● **WHAT YOU ARE ASKED TO DO**
Please copy out the listing below, substituting "Screen size" for every occurrence of "Image resolution" and leaving everything else unchanged.

● **RAW RECORDS**
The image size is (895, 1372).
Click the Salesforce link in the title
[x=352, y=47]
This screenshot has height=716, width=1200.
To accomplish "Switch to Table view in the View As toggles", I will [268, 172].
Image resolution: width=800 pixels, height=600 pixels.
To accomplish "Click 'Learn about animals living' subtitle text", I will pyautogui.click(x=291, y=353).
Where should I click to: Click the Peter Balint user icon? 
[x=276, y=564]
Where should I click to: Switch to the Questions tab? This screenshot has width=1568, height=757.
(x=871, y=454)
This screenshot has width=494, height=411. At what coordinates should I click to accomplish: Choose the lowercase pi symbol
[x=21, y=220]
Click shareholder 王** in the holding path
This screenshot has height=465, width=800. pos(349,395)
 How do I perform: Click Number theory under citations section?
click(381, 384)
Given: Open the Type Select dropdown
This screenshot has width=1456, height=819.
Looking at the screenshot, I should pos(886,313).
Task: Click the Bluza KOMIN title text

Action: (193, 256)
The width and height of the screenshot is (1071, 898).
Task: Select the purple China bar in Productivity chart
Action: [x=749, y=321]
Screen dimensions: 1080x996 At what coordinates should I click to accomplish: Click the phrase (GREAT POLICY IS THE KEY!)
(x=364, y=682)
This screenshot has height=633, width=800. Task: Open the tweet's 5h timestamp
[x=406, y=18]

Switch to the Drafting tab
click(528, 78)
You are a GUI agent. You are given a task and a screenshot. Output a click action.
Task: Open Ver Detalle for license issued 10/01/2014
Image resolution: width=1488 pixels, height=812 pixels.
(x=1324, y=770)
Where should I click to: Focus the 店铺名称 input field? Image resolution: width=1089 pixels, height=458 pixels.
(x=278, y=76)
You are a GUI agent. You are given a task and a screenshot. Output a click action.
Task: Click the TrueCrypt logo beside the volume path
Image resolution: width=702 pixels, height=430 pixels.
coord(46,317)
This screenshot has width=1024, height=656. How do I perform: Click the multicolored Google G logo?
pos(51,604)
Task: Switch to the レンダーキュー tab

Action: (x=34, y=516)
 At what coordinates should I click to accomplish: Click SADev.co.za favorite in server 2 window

● **WRITTEN ANSWER**
The image size is (895, 1372).
Click the Salesforce link in the title
[x=352, y=47]
This screenshot has height=716, width=1200.
To accomplish "Switch to Table view in the View As toggles", I will [268, 172].
Screen size: width=800 pixels, height=600 pixels.
To accomplish "Click 'Learn about animals living' subtitle text", I will pyautogui.click(x=291, y=353).
Where should I click to: Click the Peter Balint user icon? 
[x=276, y=564]
Where should I click to: Switch to the Questions tab? This screenshot has width=1568, height=757.
(x=871, y=454)
This screenshot has width=494, height=411. At what coordinates should I click to accomplish: Choose the lowercase pi symbol
[x=21, y=220]
Click shareholder 王** in the holding path
This screenshot has height=465, width=800. pos(349,395)
 How do I perform: Click Number theory under citations section?
click(381, 384)
Given: Open the Type Select dropdown
This screenshot has width=1456, height=819.
Looking at the screenshot, I should pos(886,313).
Task: Click the Bluza KOMIN title text

Action: (193, 256)
The width and height of the screenshot is (1071, 898).
Task: Select the purple China bar in Productivity chart
Action: [x=749, y=321]
Screen dimensions: 1080x996 At what coordinates should I click to accomplish: Click the phrase (GREAT POLICY IS THE KEY!)
(x=364, y=682)
This screenshot has height=633, width=800. Task: Open the tweet's 5h timestamp
[x=406, y=18]

Switch to the Drafting tab
click(528, 78)
You are a GUI agent. You are given a task and a screenshot. Output a click action.
Task: Open Ver Detalle for license issued 10/01/2014
Screen size: width=1488 pixels, height=812 pixels.
(x=1324, y=770)
Where should I click to: Focus the 店铺名称 input field? Screen size: width=1089 pixels, height=458 pixels.
(x=278, y=76)
You are a GUI agent. You are given a task and a screenshot. Output a click action.
Task: Click the TrueCrypt logo beside the volume path
Screen size: width=702 pixels, height=430 pixels.
coord(46,317)
This screenshot has width=1024, height=656. How do I perform: Click the multicolored Google G logo?
pos(51,604)
Task: Switch to the レンダーキュー tab

Action: (x=34, y=516)
 At what coordinates should I click to accomplish: Click SADev.co.za favorite in server 2 window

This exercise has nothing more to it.